English is a wonderful language because it is inclusive and ever-evolving. As an Indo-European language, English has rapidly spread across the world. According to Ethnologue, as of 2019, English is the most-spoken language of the world with an estimated 1.13 billion people speaking the language.
English has emerged as not just the most widely spoken language, but also as the most widely accepted written language. Official and business documentation is primarily done in English, and it is therefore important that the use of the language is accurate and free of errors. Given the vastness of English vocabulary, we are sometimes faced with conundrums and confusions courtesy of certain words that are spelled or pronounced similarly. These sets of words are commonly known as Homonyms. In order to develop error-free and finely-drafted official and business documents, it is very important that we are summarily aware of these homonyms and not succumb to the confusion they create.
Let’s take a look at 10 common homonyms that can confuse most of us.
Complement vs. Compliment
Complement: Something that completes or enhances.
The ancillary departments must complement operations to create a seamless ecosystem.
Compliment: A remark or expression of admiration.
Giuseppe complimented his team on its successful completion of the project.
Ensure vs. Insure
Ensure: To make sure or safe.
The company will ensure that all affected employees receive compensation.
Insure: To obtain insurance.
The new office is insured against any damage caused by fire.
Affect vs. Effect
Affect: To act or have an effect upon.
Unplanned downtime has affected timelines across departments.
Effect: A change caused by the consequence of an action.
Employees must be made aware of the effects of working in hazardous conditions.
Confirmation vs. Conformation
Confirmation: An act of being confirmed.
The meeting can be scheduled only if we receive confirmation from at least six members.
Conformation: Compliance with the law or rule.
The software doesn’t conform to new security regulations.
Incite vs. Insight
Incite: To spur or urge.
George incited a heated debate among his colleagues by making a controversial statement.
Insight: A deep understanding of situations or people.

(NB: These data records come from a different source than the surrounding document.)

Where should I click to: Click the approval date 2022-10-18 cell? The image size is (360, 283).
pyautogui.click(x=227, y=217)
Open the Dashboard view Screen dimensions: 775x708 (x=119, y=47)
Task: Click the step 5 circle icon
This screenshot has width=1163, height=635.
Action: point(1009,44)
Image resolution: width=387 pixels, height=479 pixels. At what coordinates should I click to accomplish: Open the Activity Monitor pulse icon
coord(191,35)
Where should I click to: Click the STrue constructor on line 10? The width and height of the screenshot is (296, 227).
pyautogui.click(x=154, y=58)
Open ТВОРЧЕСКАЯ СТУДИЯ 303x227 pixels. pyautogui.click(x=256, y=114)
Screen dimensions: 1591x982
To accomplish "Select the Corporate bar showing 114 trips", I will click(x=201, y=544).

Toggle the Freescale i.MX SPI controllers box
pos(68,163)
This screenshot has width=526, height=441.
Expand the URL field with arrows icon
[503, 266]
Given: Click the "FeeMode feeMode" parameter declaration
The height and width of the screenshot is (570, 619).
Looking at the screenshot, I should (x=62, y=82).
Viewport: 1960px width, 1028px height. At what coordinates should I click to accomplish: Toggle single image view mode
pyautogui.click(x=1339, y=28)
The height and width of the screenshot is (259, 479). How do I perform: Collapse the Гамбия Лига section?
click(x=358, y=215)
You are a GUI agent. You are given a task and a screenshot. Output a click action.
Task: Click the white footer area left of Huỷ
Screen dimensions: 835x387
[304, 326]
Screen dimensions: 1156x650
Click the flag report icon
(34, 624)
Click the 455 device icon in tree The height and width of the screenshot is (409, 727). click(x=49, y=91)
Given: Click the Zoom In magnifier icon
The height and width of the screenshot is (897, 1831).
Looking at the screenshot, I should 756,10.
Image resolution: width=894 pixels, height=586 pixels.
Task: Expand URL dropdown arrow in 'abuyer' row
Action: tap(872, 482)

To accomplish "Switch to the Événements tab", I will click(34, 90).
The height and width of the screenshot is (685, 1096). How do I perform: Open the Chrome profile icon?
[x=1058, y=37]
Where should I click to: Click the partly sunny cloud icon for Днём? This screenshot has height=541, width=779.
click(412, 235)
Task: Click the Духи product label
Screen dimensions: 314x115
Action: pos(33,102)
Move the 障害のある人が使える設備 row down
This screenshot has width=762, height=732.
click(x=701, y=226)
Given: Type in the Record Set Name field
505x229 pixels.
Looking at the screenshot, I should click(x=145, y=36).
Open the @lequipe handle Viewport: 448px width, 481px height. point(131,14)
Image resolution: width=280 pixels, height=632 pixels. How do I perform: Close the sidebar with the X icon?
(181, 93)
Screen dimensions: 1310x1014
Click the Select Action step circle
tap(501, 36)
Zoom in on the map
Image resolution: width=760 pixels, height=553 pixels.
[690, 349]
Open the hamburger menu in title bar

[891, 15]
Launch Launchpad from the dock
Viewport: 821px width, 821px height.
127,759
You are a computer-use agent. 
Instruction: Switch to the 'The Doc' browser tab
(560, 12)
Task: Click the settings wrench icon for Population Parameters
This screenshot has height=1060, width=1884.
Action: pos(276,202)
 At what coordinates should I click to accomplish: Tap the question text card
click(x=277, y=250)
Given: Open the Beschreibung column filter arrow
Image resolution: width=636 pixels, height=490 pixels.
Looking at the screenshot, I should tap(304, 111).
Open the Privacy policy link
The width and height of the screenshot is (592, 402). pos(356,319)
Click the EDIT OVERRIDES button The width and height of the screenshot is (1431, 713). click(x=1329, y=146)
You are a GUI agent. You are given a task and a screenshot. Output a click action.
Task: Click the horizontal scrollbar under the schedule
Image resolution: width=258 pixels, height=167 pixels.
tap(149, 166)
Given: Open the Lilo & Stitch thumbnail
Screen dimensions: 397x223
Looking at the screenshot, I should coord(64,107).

Mario’s insights into automation have helped his startup develop one of the smartest robots in the world.
Accede vs. Exceed
Accede: To agree or approve.
The Board of Directors finally acceded to the demands of the trade union.
Exceed: To be greater than or to extend beyond.
The consignment exceeded the weight limit permitted by the freight company.
Imminent vs. Eminent
Imminent: Something that is about to happen soon.
After having performed abysmally in the client meeting, his ouster is imminent.
Eminent: A respected person in a particular sphere.
Mohammed al-Fatah is one of the world’s most eminent taxidermists.
Defer vs. Differ
Defer: To delay or postpone.
The general body meeting has been deferred until the next week.
Differ: To be dissimilar or to disagree.
My opinions surely differ from yours as far as the severance package is concerned.
Principle vs. Principal
Principle: A fundamental doctrine.
The amendment of the Education Law is contrary to the principles of the Constitution.
Principal: The most important person or thing.
Currently, the Principal of the Baptist Mission School is Reverend Aloysius Bartholomew.
Queue vs. Cue
Queue: A sequence of people or things.
I’m late for the meeting because there was a serpentine queue at the copier.
Cue: A signal.
Tapping the table was my cue for you to conclude the conversation with the agent.
The business landscape is ever-changing, but the documentation it requires is highly unlikely to see a sea change. Therefore it’s paramount to keep upskilling ourselves and prevent obvious linguistic mistakes and pitfalls. It is important to keep reading and writing the wonderful language of English, and we hope that this blog helps you in your endeavor of producing cutting-edge business content.